Former IBM chairman Lou Gerstner began the day by using his 10-year tenure at the company as a case study of how the right approach to leadership can lead to positive business change. He said there are three fundamentals to ensuring effective change management--focus, execution, and leadership--and they were the three principles he relied on to bring IBM back from a then-record $8.1 billion loss prior to his arrival in 1993.
On the issue of focus, Gerstner said it's important for business leaders to be selective and committed in the businesses they pursue, and one of the most common causes of mediocrity occurs when companies don't focus. "Many companies try to decide their future in another business," Gerstner told the crowd of approximately 4,500 business executives at Radio City Music Hall. "They don't want the tough battle of resurrecting their base businesses" when trouble hits.
Regarding execution, he said, all good companies have at least one thing in common, so they must learn to learn to out-execute the competition.
Gerstner called the third point, leadership, "the most underrated practice of institutional transformation," adding that "the best leaders create high-performance cultures, become change agents, and are all about visibility."
Gerstner acknowledged that focus, execution, and leadership aren't new.
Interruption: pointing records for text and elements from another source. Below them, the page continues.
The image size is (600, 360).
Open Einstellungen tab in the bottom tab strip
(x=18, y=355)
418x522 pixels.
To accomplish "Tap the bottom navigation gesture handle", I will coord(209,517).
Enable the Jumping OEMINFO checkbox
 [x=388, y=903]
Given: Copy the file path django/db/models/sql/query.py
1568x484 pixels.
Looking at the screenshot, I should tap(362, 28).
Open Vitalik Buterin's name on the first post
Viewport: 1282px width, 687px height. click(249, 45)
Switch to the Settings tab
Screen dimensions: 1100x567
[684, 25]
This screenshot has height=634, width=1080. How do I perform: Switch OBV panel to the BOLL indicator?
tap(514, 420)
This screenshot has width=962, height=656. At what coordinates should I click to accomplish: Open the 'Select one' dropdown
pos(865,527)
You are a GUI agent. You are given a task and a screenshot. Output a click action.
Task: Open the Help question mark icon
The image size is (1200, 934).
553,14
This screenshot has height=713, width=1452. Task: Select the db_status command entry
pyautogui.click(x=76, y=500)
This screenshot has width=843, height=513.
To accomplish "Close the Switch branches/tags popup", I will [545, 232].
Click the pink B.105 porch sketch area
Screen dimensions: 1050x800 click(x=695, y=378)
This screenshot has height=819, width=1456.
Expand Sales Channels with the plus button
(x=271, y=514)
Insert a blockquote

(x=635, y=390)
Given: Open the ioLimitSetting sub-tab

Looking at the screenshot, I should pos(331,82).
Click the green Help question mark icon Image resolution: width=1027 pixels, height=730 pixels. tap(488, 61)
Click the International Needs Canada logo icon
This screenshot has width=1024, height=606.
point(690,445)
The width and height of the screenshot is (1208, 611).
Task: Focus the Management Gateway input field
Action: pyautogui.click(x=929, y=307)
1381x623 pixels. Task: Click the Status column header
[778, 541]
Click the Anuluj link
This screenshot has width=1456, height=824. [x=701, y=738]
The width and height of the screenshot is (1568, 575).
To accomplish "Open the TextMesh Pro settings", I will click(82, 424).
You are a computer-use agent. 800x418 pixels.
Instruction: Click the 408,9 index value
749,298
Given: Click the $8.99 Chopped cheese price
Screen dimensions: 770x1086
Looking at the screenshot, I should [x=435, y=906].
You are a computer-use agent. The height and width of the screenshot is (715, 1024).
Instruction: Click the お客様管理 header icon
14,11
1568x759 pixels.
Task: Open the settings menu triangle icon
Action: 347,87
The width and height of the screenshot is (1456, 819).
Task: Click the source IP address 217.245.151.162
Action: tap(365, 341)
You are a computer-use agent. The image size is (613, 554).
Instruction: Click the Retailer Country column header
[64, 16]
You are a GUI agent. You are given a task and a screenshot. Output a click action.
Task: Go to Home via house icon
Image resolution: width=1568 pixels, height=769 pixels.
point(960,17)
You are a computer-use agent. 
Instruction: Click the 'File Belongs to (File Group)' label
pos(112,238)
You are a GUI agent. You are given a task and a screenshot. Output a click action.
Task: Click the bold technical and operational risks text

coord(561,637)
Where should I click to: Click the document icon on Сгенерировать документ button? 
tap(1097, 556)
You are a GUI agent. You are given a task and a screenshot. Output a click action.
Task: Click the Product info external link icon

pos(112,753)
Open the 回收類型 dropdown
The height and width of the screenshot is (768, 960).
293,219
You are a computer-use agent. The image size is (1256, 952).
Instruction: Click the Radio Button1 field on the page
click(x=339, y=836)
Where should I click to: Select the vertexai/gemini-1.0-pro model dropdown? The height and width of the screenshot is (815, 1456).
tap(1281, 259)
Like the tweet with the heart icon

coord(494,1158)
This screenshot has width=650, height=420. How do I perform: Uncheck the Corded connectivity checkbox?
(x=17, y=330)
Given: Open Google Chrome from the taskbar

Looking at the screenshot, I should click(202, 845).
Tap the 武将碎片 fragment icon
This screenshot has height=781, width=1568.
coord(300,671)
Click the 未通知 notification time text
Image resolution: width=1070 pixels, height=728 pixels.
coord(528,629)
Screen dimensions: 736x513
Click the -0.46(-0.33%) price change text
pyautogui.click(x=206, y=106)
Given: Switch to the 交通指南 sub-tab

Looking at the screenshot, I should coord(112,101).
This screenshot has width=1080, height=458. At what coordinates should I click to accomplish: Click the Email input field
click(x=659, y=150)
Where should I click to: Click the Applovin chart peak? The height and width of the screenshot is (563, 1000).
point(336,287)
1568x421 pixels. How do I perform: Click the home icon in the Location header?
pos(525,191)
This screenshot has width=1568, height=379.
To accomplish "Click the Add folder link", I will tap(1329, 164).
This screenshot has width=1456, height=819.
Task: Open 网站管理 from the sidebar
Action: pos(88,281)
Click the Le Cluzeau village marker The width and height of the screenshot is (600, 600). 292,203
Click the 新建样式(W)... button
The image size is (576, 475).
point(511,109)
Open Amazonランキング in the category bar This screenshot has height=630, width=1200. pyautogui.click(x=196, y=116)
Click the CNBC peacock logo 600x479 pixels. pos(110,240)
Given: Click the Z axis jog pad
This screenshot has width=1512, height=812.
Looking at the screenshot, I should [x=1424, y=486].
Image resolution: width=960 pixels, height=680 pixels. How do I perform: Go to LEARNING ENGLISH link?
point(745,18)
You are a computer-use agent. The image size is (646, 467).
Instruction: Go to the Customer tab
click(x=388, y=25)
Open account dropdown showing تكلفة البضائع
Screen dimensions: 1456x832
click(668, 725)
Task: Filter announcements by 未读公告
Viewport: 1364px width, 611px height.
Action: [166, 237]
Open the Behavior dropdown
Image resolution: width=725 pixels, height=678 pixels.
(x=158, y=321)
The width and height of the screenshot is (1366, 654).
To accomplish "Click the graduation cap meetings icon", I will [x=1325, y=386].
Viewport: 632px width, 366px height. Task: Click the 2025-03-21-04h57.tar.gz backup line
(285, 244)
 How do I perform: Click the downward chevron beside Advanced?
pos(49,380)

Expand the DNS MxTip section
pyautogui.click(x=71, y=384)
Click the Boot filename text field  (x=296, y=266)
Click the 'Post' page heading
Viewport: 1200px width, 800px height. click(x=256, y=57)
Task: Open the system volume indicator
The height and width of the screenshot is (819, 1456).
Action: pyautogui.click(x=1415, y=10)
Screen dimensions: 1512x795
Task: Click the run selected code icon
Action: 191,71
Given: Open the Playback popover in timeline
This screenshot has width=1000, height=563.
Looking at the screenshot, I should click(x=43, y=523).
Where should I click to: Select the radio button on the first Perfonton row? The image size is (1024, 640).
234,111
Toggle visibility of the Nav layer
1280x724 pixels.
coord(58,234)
But he said the difference lies in how the business leader communicates those concepts and follows through on them.
Consultant Michael Porter then took the stage to discuss strategy, which he said "has lost its meaning" among many business and tech leaders. Too many companies confuse strategy with goals or operational excellence, he said, and instead of focusing on being the best at something, companies should focus instead on being unique and creating a strategy around that.
"If you just implement business practices, you're always chasing," he said. "The more companies try to out-implement each other on best practices, the more of a chance over time that it will force companies to merge and look more alike."
Porter provided five tests of a sound business strategy: a unique value proposition compared with the competition; a different-tailored value change; a clear trade-off in choosing what not to do; activities that fit together and reinforce each other; and continuity.
On the fifth point, Gerstner and Porter appeared to disagree: While Gerstner recommended reinvention, Porter said he believes that reinvention and constant shifts "are costly."
In a lunchtime panel, Unisys Corp. chief operating officer Joe McGrath said that for companies to bring Gerstner's and Porter's comments together, they need to link strategy and IT execution. Said McGrath, "The IT department has to move as fast as the information changes."